On admission purulent discharge from the stab wound was noted, and a swab was obtained for culture. The knee was painful but no swelling or redness was found. An elevated blood leukocyte count of 12 x 109 l–1 (normal range, 3.5–8.8 x 109) and a C-reactive protein concentration of 256 mg l–1 (normal, < 5) were detected. Intravenous antibiotic treatment (dicloxacillin 1 g t.i.d.) was started. After 2 days a repeat arthroscopy with excision of the fistula and synovectomy was performed. A joint-fluid specimen and a fistula tissue biopsy were obtained. The swab specimen from the time of admission was plated on Danish Blood Agar (SSI diagnostica). After 2 days of culture it was routinely reported as growing normal skin microbiota.

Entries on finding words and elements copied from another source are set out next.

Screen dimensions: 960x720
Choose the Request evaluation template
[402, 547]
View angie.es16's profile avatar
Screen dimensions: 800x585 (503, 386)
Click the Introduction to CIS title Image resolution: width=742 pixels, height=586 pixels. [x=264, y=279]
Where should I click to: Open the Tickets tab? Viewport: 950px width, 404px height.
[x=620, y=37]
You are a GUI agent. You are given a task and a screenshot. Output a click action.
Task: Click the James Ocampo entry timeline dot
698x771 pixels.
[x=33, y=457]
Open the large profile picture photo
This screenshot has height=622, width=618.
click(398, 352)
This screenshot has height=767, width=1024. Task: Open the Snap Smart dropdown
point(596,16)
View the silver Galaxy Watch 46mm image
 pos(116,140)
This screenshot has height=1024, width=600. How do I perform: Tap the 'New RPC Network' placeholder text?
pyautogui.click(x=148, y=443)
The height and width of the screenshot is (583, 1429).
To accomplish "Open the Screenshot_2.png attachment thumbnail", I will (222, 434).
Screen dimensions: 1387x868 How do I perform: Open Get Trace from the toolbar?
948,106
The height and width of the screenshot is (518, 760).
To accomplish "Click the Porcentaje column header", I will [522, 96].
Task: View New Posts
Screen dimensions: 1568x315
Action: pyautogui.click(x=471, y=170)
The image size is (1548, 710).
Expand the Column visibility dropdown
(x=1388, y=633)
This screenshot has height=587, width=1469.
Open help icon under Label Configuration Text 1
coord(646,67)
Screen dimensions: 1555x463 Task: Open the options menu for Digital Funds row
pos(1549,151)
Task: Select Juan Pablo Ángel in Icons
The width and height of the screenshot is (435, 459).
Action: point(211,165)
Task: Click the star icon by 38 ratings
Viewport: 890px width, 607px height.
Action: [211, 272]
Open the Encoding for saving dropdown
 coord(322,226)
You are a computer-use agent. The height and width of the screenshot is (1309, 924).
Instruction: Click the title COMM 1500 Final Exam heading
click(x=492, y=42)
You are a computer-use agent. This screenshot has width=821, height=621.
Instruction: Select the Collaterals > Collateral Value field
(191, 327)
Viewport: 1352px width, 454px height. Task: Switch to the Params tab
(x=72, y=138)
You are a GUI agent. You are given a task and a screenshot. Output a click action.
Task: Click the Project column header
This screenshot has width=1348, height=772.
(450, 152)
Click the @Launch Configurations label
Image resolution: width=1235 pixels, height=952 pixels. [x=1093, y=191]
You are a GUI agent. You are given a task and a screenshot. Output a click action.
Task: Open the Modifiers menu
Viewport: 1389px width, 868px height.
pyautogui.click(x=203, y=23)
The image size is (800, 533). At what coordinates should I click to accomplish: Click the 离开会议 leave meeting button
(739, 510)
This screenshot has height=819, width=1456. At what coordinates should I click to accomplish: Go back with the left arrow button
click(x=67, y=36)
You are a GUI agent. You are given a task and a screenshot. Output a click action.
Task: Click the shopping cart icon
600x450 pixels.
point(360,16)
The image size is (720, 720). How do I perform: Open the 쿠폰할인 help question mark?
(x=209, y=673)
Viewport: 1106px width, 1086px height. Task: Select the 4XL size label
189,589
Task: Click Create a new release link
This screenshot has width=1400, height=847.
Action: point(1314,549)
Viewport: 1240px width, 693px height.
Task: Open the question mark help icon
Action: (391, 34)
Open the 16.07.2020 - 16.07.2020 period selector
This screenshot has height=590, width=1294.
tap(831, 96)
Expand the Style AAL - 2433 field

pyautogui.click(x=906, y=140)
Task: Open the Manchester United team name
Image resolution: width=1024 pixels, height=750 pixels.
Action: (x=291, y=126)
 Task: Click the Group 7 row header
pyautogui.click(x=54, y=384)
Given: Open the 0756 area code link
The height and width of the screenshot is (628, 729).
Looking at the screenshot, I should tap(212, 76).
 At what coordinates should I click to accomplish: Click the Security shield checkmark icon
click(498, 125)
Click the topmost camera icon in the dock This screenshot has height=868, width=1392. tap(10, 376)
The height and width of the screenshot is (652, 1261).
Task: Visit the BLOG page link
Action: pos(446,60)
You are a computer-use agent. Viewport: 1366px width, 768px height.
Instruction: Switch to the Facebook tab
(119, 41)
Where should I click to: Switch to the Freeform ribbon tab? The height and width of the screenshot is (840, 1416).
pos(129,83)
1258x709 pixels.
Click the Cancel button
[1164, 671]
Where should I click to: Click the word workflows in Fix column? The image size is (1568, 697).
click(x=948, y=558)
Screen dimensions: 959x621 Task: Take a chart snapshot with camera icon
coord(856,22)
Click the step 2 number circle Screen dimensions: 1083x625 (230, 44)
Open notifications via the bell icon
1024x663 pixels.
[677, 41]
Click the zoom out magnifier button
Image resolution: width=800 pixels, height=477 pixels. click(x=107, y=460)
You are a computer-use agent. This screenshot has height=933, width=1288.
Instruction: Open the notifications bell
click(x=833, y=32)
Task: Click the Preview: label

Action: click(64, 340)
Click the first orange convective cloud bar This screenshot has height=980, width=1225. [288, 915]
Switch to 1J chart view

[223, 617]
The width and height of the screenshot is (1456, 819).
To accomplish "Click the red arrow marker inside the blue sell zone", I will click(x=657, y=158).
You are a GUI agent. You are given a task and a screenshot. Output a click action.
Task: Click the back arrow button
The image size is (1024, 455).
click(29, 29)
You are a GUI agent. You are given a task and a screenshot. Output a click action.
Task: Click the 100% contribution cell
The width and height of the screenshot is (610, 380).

As antibiotics had been administered prior to further specimen collection, culture from the synovial fluid and the tissue biopsy was not attempted. Instead the specimens were examined by PCR. DNA was extracted using the QIAamp DNA Mini Kit according to the manufacturer's recommendations (Qiagen). The primers used for PCR amplification of a 526 bp part of the 16S rRNA gene were BSF-8 (5'-AGAGTTTGATCCTGGCTCAG-3') and BSR-534 (5'-AT TACCGCGGCTGCTGGC-3') (Wilmotte et al., 1993). The Quantitect SYBR Green kit (Qiagen) was used for real-time PCR (50 µl total volume) containing 1x PCR buffer and 200 µM each primer. Samples (1 µl and 5 µl) were tested in real-time PCR. The amplification profile was 95 °C for 15 min, followed by 40 cycles of 94 °C for 30 s, 55 °C for 30 s and 72 °C for 30 s. DNA extraction, reagent handling and PCR were carried out in three separate buildings in order to avoid contamination, and adequate negative controls were processed in parallel with the samples.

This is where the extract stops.